II.Demokrasi Dalam Islam [18]
1. Prinsip Bermusyawarah
Petunjuk al-Quran tentang bentuk dan sistem musyawarah dalam surat As-Syura: 38, yaitu Artinya:
" Dan orang-orang yang menerima seruan Tuhannya, dan mendirikan shalat, sedang urusan mereka (diputuskan) dengan musyawarah, dan mereka membelanjakan sebagian dari rezeki yang telah Kami berikan kepada mereka."(QS As-Syura: 38). Allah juga menyebut musyawarah sebagai sifat terpuji bagi orang beriman, kemudian Ia memerintahkan agar urusan dimusyawarahkan sebagi tersebut dalam surat Ali Imran: 159:
Artinya :
"Maka dengan sebab rahmat dari Allah engkau berlaku lemah lembut terhadap mereka. Sekiranya engkau bersikap keras dan berhati kasar, niscaya mereka akan menjauhkan diri dari sekelilingmu. Karena itu maafkanlah mereka dan memohonkanlah ampunan bagi mereka, dan bermusyawarahlah dengan mereka dalam urusan itu. Kemudian apabila engkau telah membulatkan tekad, maka bertaqwalah kepada Allah. Sesungguhnya Allah menyukai orang-orang yang bertawakkal."

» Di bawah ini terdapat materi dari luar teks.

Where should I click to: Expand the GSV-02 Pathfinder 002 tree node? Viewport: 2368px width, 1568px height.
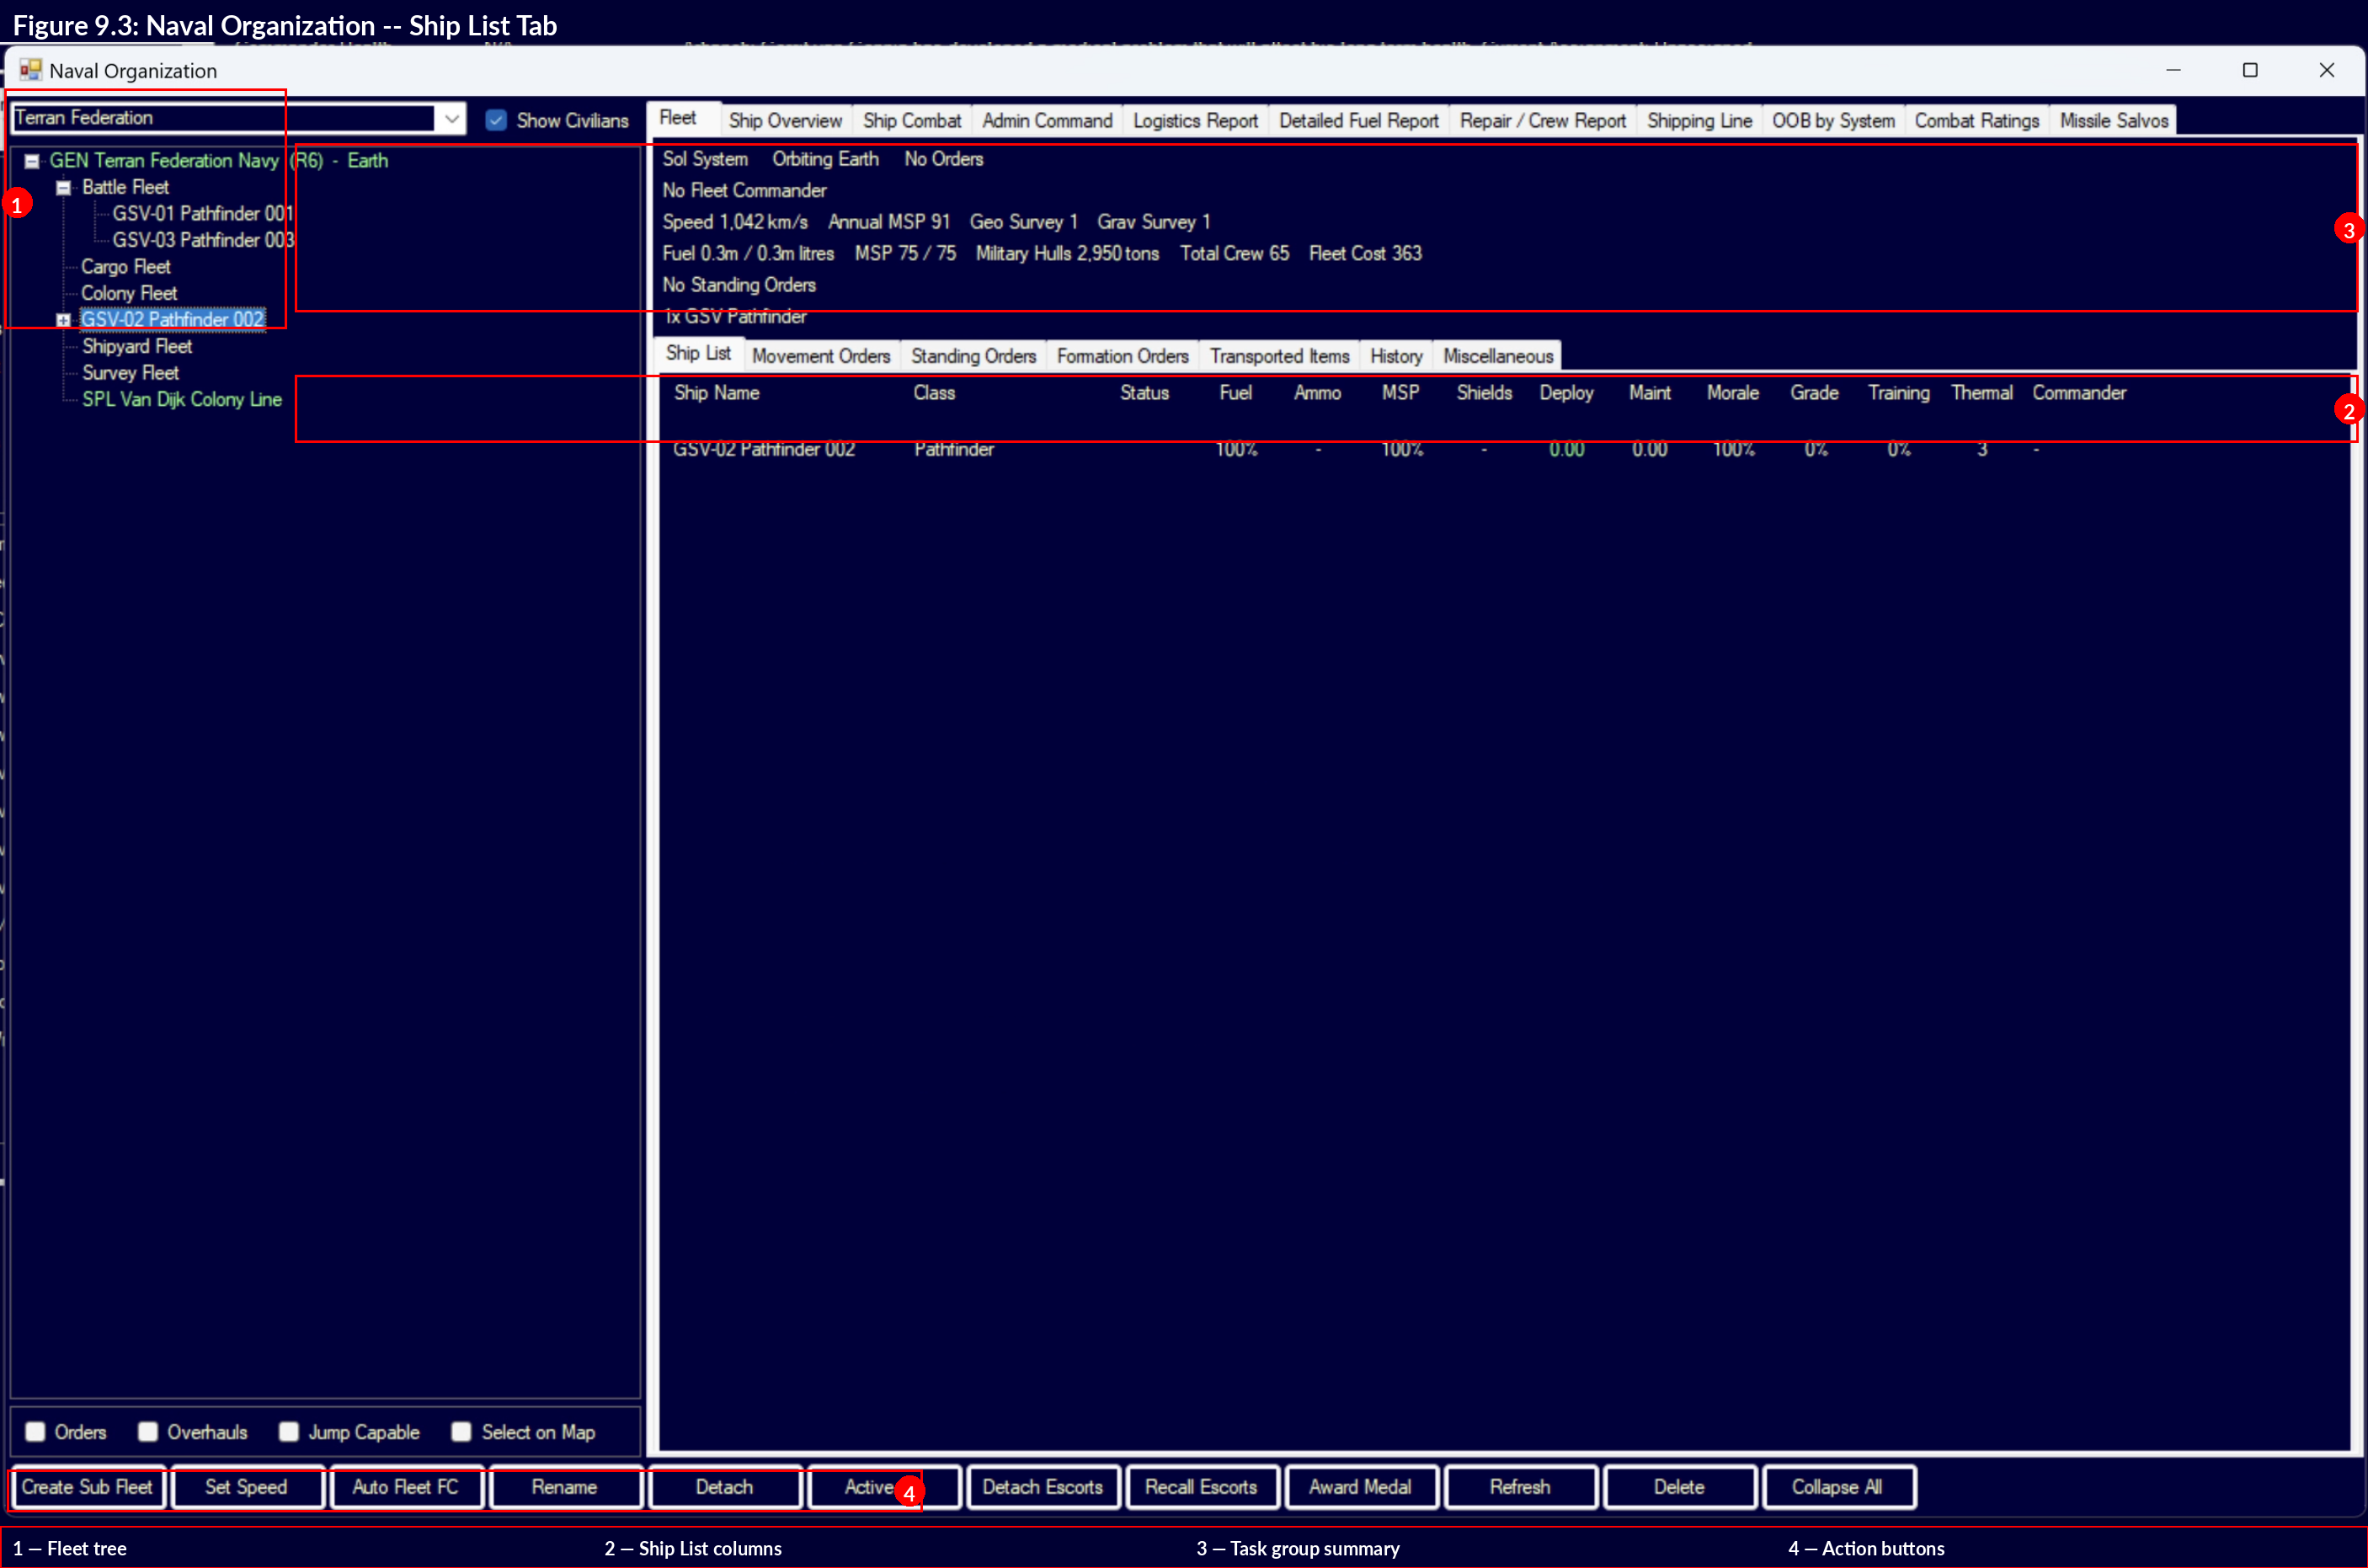63,319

Dalam islam, bermuasyawarah mengenal prinsip syuro adalah melakukan sharing dan brainstorming untuk mencari jalan yang terbaik atas masalah yang dihadapi. Syuro ini menjadi kewajiban pemimpin Islam baik di level rendah atau di wilayah `uzhma. Namun tentu saja wilayah pembicaraan syuro bukan pada masalah qath`i yang sudah ditetapkan Islam.
Syuro hanya membahas hal-hal teknis yang memang Islam memberikan kita kebebasan untuk mencari pendekatan yang terbaik. Rasul saw memang telah memberikan wewenang masalah ini,"Antum a`lamu bi umuri dunyakum". Kalian lebih mengerti dengan urusan dunia kalian. Allah sendiri sudah menetapkan batas wilayah syuro itu : "Wa syawirhum fil amri", dan lakukanlah musyawarah dalam urusan itu". Artinya dalam urusan teknis yang tidak melanggar syariah.
Sebuah majelis syuro itu harus terdiri dari orang-orang yang muslim, bertakwa, shalih, mengerti syariat Islam, mengerti halal dan haram serta segudang syarat lainnya.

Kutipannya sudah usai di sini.